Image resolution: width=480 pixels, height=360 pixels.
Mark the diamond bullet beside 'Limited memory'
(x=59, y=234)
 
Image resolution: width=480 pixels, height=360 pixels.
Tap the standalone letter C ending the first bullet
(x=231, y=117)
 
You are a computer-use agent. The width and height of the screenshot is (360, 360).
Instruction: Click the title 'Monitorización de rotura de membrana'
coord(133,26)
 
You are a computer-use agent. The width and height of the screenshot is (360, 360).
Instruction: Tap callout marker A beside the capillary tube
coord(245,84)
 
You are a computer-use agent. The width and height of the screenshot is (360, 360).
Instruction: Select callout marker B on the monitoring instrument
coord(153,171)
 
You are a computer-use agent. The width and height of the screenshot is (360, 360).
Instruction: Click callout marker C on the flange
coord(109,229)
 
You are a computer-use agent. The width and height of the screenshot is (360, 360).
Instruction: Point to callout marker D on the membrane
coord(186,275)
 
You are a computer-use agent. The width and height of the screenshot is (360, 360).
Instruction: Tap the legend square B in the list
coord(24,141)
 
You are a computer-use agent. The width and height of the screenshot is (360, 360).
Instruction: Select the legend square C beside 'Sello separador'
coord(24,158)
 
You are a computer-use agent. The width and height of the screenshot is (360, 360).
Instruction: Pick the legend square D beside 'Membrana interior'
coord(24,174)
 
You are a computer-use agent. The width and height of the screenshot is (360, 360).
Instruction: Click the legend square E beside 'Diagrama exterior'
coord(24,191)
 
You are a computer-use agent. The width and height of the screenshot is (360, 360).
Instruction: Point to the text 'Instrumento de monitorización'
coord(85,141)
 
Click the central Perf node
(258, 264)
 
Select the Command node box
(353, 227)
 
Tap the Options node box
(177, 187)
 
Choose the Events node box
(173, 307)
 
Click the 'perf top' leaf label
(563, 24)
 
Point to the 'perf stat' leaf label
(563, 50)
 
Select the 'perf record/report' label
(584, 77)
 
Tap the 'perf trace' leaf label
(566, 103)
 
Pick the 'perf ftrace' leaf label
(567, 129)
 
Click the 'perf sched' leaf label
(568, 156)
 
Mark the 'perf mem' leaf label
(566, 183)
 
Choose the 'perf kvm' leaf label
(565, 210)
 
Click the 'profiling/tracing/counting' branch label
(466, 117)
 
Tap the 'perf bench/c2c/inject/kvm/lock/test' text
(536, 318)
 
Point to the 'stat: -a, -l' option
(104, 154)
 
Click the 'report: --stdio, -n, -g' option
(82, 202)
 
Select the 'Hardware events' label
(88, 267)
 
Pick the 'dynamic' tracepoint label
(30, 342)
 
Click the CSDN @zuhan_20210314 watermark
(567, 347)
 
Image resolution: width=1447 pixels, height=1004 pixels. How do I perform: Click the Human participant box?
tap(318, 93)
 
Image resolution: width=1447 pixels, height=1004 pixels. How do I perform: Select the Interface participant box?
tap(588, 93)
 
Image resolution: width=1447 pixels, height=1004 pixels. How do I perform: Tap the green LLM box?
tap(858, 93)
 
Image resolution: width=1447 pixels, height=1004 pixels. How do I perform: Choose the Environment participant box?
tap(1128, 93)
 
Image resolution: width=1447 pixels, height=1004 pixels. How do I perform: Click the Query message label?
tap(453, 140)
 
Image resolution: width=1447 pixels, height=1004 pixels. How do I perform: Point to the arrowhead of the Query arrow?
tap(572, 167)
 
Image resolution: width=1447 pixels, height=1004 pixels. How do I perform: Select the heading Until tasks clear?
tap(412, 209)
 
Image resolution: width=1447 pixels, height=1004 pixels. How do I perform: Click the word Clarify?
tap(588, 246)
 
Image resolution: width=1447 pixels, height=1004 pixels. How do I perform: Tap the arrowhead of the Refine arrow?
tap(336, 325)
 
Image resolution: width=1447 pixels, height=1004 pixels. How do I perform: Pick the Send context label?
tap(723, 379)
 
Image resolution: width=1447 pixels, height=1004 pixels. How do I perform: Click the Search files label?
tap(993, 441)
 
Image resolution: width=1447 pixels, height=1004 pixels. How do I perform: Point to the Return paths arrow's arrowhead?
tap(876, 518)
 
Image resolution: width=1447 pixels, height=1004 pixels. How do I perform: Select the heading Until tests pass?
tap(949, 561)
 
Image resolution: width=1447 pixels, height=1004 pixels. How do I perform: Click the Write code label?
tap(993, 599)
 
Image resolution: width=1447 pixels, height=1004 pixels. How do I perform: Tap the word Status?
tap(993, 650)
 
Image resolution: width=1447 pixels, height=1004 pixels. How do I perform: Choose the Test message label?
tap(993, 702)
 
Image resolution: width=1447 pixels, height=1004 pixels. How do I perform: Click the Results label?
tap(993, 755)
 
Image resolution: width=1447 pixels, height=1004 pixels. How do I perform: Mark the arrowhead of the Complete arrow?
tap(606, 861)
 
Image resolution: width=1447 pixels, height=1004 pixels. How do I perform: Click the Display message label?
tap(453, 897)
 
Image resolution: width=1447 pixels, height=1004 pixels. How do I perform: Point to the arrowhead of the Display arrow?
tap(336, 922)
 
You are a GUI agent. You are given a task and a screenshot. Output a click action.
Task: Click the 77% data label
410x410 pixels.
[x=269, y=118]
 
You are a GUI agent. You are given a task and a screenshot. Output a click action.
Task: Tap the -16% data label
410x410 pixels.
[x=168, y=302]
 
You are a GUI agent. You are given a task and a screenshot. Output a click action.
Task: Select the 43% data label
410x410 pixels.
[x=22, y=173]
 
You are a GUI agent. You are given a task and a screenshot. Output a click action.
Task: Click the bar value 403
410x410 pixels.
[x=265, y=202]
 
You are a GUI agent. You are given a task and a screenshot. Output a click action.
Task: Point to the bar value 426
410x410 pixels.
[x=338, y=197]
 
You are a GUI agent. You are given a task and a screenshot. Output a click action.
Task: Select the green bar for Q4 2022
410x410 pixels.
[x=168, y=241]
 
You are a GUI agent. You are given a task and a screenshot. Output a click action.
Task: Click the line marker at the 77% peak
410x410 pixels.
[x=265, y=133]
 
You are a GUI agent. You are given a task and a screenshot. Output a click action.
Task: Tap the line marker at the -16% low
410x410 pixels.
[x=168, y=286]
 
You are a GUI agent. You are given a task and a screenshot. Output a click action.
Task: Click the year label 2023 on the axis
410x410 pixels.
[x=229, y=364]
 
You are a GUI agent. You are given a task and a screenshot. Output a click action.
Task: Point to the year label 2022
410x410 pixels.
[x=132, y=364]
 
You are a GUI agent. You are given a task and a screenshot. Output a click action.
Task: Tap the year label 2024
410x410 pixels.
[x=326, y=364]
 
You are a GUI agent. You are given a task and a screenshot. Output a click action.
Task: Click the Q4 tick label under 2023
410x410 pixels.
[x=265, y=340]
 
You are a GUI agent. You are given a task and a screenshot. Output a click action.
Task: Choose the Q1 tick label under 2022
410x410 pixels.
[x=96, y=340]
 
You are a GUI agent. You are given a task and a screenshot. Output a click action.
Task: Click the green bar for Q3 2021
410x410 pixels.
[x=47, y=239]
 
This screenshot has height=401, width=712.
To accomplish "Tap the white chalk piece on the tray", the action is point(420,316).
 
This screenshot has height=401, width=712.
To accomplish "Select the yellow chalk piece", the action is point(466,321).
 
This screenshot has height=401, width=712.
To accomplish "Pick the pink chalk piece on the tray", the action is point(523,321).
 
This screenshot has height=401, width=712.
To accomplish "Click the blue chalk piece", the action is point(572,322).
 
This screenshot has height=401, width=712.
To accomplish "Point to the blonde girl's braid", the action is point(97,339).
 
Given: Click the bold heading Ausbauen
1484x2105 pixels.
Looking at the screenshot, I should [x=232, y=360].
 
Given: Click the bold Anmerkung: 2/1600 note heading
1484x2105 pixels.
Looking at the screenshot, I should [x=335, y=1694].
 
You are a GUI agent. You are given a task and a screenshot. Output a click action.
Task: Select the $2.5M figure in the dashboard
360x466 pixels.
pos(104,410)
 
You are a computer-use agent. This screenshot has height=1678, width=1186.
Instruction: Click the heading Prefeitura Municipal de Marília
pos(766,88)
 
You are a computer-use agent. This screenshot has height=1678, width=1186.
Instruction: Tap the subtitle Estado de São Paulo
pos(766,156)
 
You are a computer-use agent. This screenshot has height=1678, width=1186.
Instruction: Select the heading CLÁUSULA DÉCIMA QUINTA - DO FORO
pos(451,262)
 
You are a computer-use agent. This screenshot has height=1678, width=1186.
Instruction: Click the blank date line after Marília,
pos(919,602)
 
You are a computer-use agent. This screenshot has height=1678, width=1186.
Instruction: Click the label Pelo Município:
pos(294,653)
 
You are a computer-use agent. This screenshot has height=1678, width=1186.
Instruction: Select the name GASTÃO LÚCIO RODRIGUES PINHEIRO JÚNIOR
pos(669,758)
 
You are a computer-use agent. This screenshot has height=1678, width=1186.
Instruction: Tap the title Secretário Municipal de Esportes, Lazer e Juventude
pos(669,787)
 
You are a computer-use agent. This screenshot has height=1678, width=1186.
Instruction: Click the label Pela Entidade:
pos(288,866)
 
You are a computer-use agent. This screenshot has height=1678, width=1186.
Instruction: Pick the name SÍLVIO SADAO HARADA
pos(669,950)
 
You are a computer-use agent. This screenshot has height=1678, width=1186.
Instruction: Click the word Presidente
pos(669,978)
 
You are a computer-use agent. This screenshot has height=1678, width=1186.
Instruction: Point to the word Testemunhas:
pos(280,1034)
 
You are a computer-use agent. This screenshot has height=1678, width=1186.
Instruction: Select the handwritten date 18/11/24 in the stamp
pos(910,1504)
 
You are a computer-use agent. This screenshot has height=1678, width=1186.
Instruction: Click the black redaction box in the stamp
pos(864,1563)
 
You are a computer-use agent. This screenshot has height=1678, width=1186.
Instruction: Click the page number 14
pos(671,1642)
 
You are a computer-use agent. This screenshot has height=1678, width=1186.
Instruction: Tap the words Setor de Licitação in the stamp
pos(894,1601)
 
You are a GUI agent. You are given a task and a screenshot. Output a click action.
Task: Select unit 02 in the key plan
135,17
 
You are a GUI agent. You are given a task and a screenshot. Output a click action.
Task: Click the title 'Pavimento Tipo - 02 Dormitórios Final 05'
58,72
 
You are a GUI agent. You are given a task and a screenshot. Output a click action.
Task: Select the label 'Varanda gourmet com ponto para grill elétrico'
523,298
★ ★ ★ ★ ★ ★ ★
Copy out the entries word for word, starting with the first line and ending with the line that contains "coord(153,171)". Include both of those lines.

Image resolution: width=480 pixels, height=360 pixels.
Mark the diamond bullet beside 'Limited memory'
(x=59, y=234)
 
Image resolution: width=480 pixels, height=360 pixels.
Tap the standalone letter C ending the first bullet
(x=231, y=117)
 
You are a computer-use agent. The width and height of the screenshot is (360, 360).
Instruction: Click the title 'Monitorización de rotura de membrana'
coord(133,26)
 
You are a computer-use agent. The width and height of the screenshot is (360, 360).
Instruction: Tap callout marker A beside the capillary tube
coord(245,84)
 
You are a computer-use agent. The width and height of the screenshot is (360, 360).
Instruction: Select callout marker B on the monitoring instrument
coord(153,171)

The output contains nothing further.